Non, je ne suis pas satisfaite. Car, en 2008, on a eu un très bon bilan qui était de l'ordre d'un demi milliard d'euros d'échanges entre les deux pays. En 2009, l'échange a beaucoup diminué. C'était peut être à cause de la crise économique. Nous essayons maintenant de développer tout genre de partenariat, d'amener des businessmen et même des investisseurs. La Pologne commence à devenir un investisseur à l'étranger, un jour elle sera plus active. Pour le moment ce sont de petites initiatives.

Quels sont les secteurs qui vous intéressent le plus au Maroc ?

Tout nous intéresse. Pour le moment, ce sont les businessmen qui doivent le dire.

Quels sont alors les secteurs où vous avez un savoir faire pointu ?

Nous avons du savoir faire dans différents domaines. Je vois des possibilités dans le domaine des meubles. La Pologne a acquis une notoriété vraiment extraordinaire en Europe et dans le monde entier. Il y a peut être là des projets qui peuvent être concrétisés.En réalité tout est possible parce que le succès de notre économie est dû surtout aux petites et moyennes entreprises. Le gouvernement polonais a aidé toutes les entreprises ce qui a fait que la Pologne a pu vivre la crise avec moins de dégâts. La Pologne a été la seule en Europe à avoir eu un produit intérieur brut au niveau de 1,7%. C'est vraiment important puisque les autres pays ont moins. Nous espérons donc que la situation, cette année va s'améliorer… Donc, je pense que la dynamisation de nos relations passe par l'encouragement des petites et moyennes entreprises à s'intéresser plus au marché marocain. Il faut organiser des missions de prospection pour signer des contrats et voir quelles sont les possibilités de partenariat.

Vous parlez-là des PME polonaises. Mais, si vous aviez à présenter le marché polonais aux investisseurs marocains, quels sont les créneaux qui peuvent les intéresser selon-vous ?
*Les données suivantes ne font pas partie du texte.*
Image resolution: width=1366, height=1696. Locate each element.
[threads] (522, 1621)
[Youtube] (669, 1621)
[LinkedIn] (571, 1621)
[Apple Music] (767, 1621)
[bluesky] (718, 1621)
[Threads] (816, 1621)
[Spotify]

Il suffit de prendre en considération ce que nous appelons en Pologne le programme de privatisation. Car, la Pologne a privatisé beaucoup d'entreprises qui, à l'époque, étaient des entreprises d'Etat. Chaque investisseur peut voir si c'est rentable ou non. Nous avons présenté au Maroc une liste de toutes les entreprises qui seront privatisées. Si les investisseurs sont intéressés ils seront les bienvenus. Cela concerne en général de grands projets. De notre côté, on pourrait dire que c'est le tourisme qui est un secteur prometteur. Effectivement, nous allons travailler grâce à des visites que nous allons effectuer pour étudier ce secteur qui peut donner de bons résultats.

En passant en revue vos différentes activités, l'on a l'impression que vous
accordez plus d'intérêt à ce qui est culturel ?


C'est parce que dernièrement nous faisions de la promotion culturelle, car l'année dernière c'était le 50ème anniversaire de nos relations. Effectivement, on voulait un peu promouvoir la Pologne au Maroc. La façon la plus attractive et intéressante était justement la promotion culturelle.
C'est pourquoi nous avions beaucoup d'activités culturelles qui étaient réussies. En plus le travail d'un ambassadeur c'est aussi bien le culturel que l'économique et le politique. Politiquement, les relations sont très bien développées. Le travail culturel on le voit plus. L'économique on le travaille aussi mais ce n'est pas aussi spectaculaire qu'on pourrait le voir. Je travaille donc sur tous les fronts. On peut dire que chaque année j'ai une spécialisation.